Re: Regular expression functions (Was: Re: [xsl] comments on

I wrote:
> I'll think some more...

And of course had an idea immediately I went to bed, and therefore
couldn't sleep...

In XSLT, you *select* a bunch of nodes to process, the processor goes
through them one by one, and you have templates that *match* those
nodes and provide whatever output you want for them. This has proved a
very flexible way of going about things, especially in cases where you
have deeply nested, unpredictable structures.

So to deal with strings that have deeply nested, unpredictable
structures (such as David's example), perhaps that same kind of
approach would work. You need a way of selecting a sequence of strings
and applying templates to them, where the templates have regular
expression patterns. Something along the lines of:

  <!-- Category: instruction -->
  <xsl:apply-regexp-templates
    select = string-sequence-expression
    mode   = qname>
    <!-- Content: (xsl:sort | xsl:with-param)* -->
  </xsl:apply-regexp-templates>

You also need something for declaring regular expression templates
that match those strings. Something along the lines of:

  <!-- Category: declaration -->
  <xsl:regexp-template
    match    = regular-expression
    priority = number
    mode     = qname>
    <!-- Content: (xsl:param*, content-constructor) -->
  </xsl:regexp-template>

When you use xsl:apply-regexp-templates, the processor goes through
the string sequence one string at a time in the sorted order (or
original order) and tries to find a template that matches the entire
string. It finds the highest-priority template that matches the entire
string (note that there are no implied priorities, so you have to use
the priority attribute if a string might match more than one
template), and uses that to create content. Modes and parameters work
in the usual way.

Within the xsl:regexp-template element, the context item is the string
that's matched by the template; the context position is its position
within the (sorted) string sequence to which regexp templates were
applied; the context size is the length of that sequence.

The evaluation context includes a current match, which is a sequence
of strings - the subexpressions from the match regular expression. You
can retrieve this sequence using the current-match() function.

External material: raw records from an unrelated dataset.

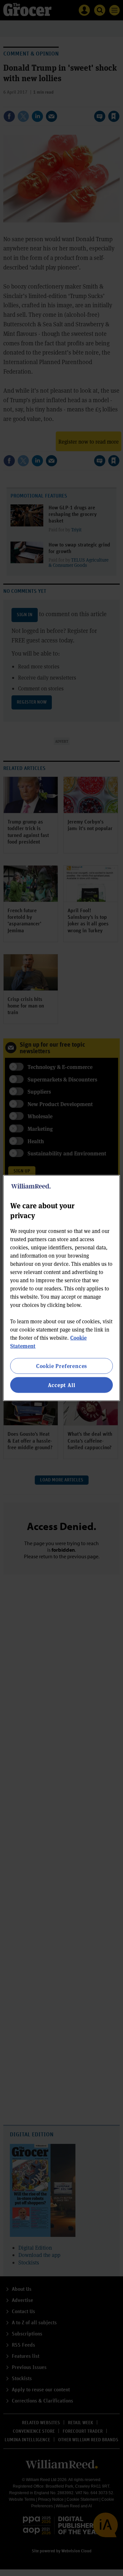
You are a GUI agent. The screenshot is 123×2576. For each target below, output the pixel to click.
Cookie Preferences (61, 1365)
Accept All (61, 1385)
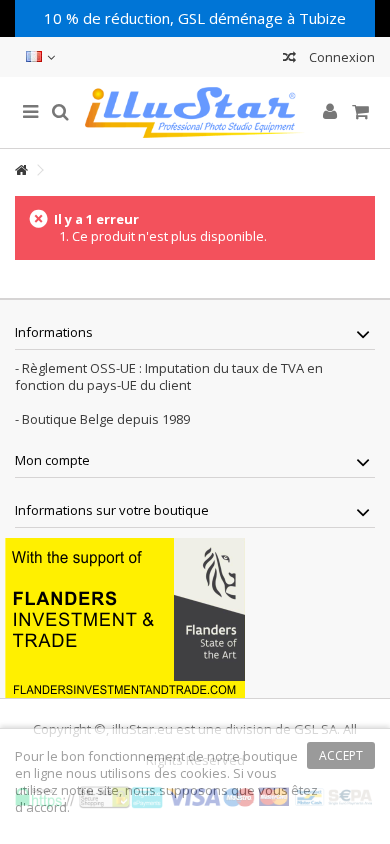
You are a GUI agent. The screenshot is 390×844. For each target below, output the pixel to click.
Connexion (340, 57)
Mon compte (52, 460)
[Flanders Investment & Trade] (125, 617)
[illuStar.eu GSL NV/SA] (195, 112)
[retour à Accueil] (21, 170)
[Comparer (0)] (289, 59)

[Or something along those lines - there are lots of possibilities
 for how you get hold of that information.]

Taking a simple example:

  <xsl:apply-regexp-templates select="'13/1/02'" mode="date" />

The processor applies templates to the date; there are multiple
templates in date mode (for different date formats), but the one that
matches with the highest priority is:

<xsl:regexp-template match="([0-9]{1,2})/([0-9]{1,2})/([0-9]{2})"
                     mode="date">
  <xsl:variable name="day"
                select="format-number(current-match()[1], '00')" />
  <xsl:variable name="month"
                select="format-number(current-match()[2], '00')" />
  <xsl:variable name="year"
                select="if (current-match()[3] > 30)
                        then (current-match()[3] + 1900)
                        else (current-match()[3] + 2000)" />
  <xsl:value-of select="($year, $month, $day)"
                separator="-" />
</xsl:regexp-template>


To supplement the template pattern, there should be an instruction
that merges the xsl:apply-regexp-templates and the
xsl:regexp-template:

  <!-- Category: instruction -->
  <xsl:match
    select = string-expression
    regexp = regular-expression>
    <!-- Content: (xsl:sort*, content-constructor) -->
  </xsl:match>

For simple cases like the above, this allows you to just do:

  <xsl:match select="'13/1/02'"
             regexp="([0-9]{1,2})/([0-9]{1,2})/([0-9]{2})">
    <xsl:variable name="day"
                  select="format-number(current-match()[1], '00')" />
    <xsl:variable name="month"
                  select="format-number(current-match()[2], '00')" />
    <xsl:variable name="year"
                  select="if (current-match()[3] > 30)
                          then (current-match()[3] + 1900)
                          else (current-match()[3] + 2000)" />
    <xsl:value-of select="($year, $month, $day)"
                  separator="-" />
  </xsl:match>


To make it easier to construct string sequences to which to apply
regular expression templates, I suggest a function (or two, perhaps,
given the general avoidance of function overloading) that basically
tokenises a string based on a regular expression. The signature of the
function would be:

  tokenize(string $string, string $regexp) => string*
  tokenize(string $string, string $start-regexp, string $end-regexp)
    => string*

The first form splits $string into a sequence of strings. Every even
string matches the $regexp. For example:

  tokenize(' foo  bar   baz', '\s+')
    => ('', ' ', 'foo', '  ', 'bar', '   ', 'baz')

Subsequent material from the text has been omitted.